Task to complete: Count the lines in the listing below that contain the string "width", with case counting, and give only the number.

Recorded data:
[start]
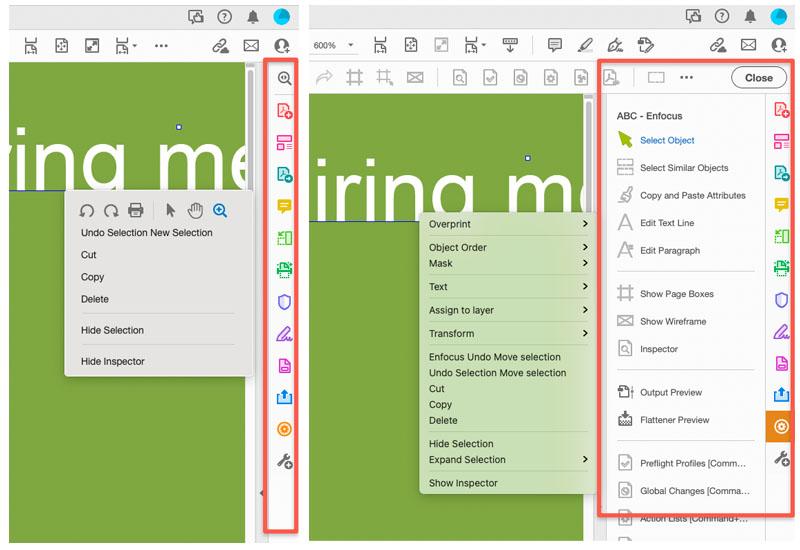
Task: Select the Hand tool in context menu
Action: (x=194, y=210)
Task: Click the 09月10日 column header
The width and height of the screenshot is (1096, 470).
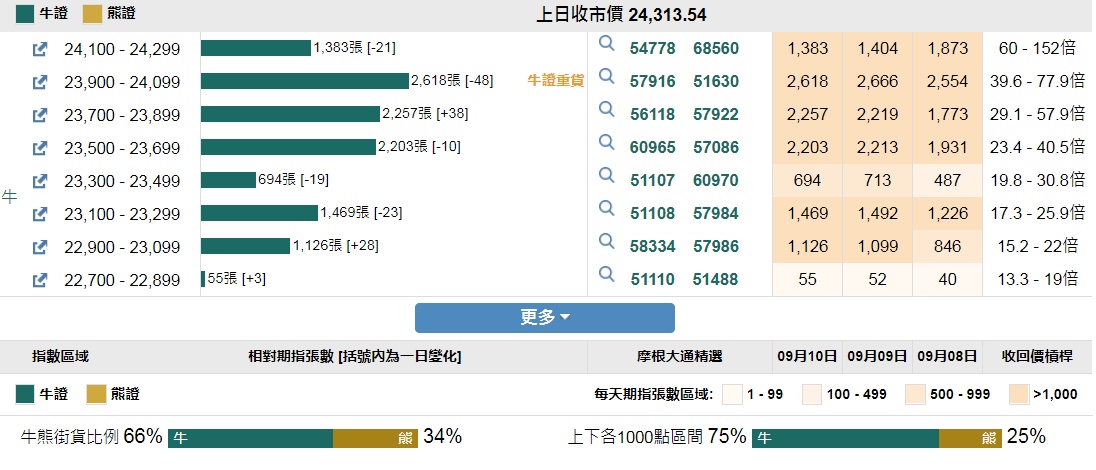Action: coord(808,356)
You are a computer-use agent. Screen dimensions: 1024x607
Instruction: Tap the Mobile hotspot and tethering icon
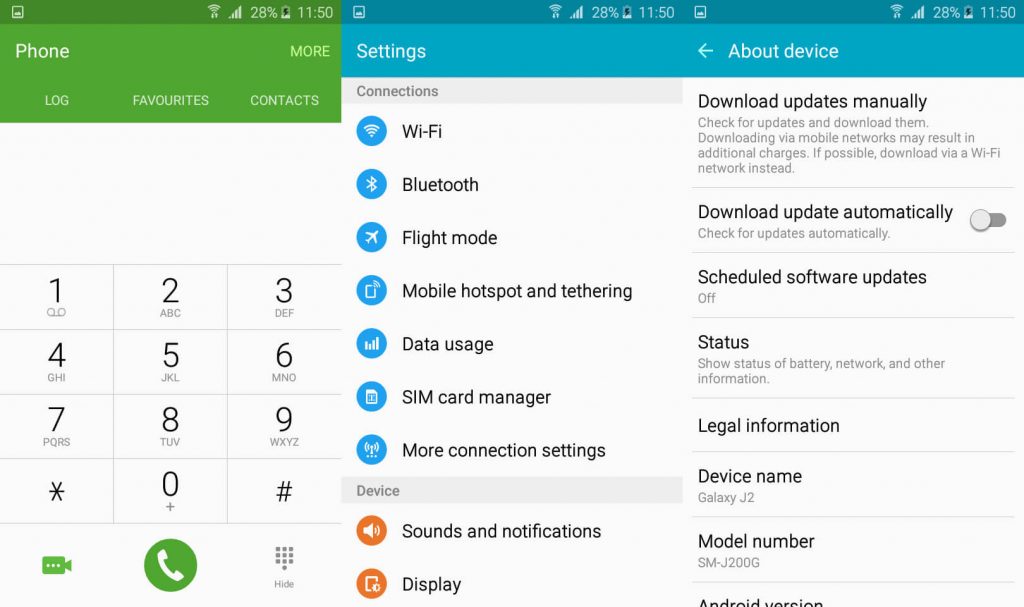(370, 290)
[end]
[start]
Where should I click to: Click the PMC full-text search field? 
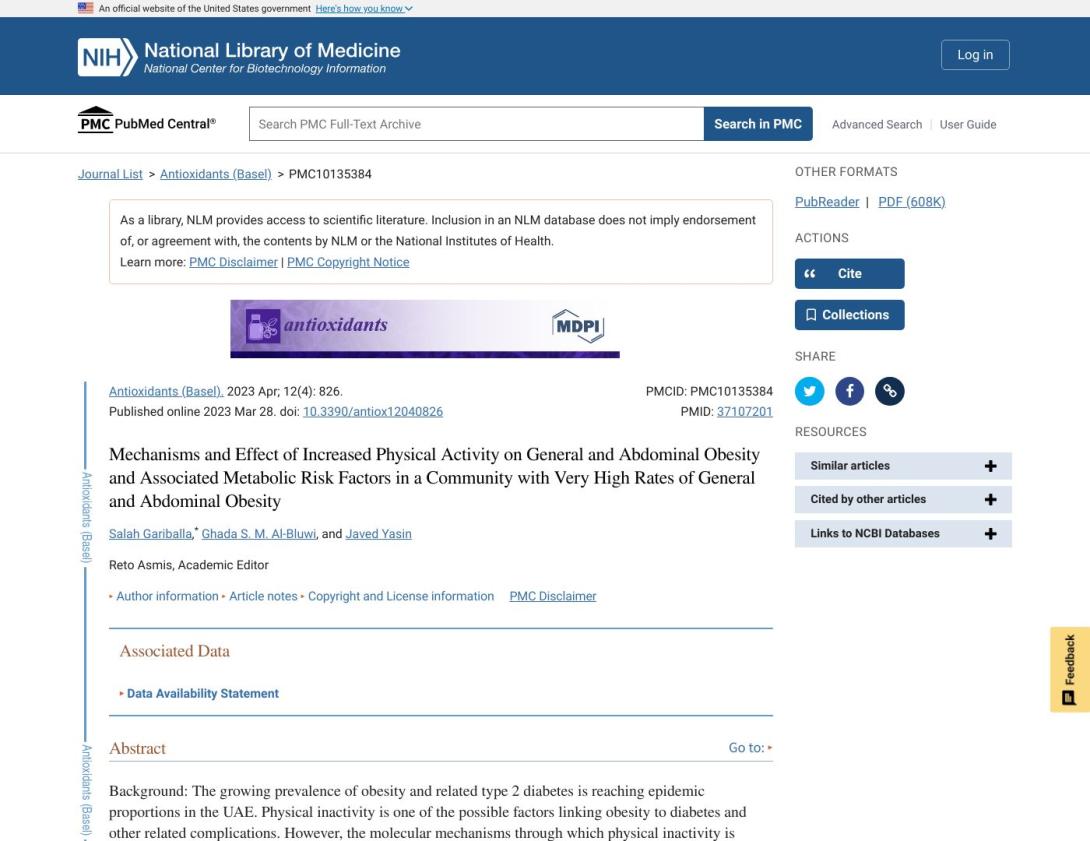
[end]
[start]
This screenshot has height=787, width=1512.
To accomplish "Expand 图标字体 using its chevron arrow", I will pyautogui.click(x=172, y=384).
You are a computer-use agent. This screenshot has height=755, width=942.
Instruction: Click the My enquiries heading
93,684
[end]
Finished answer: 3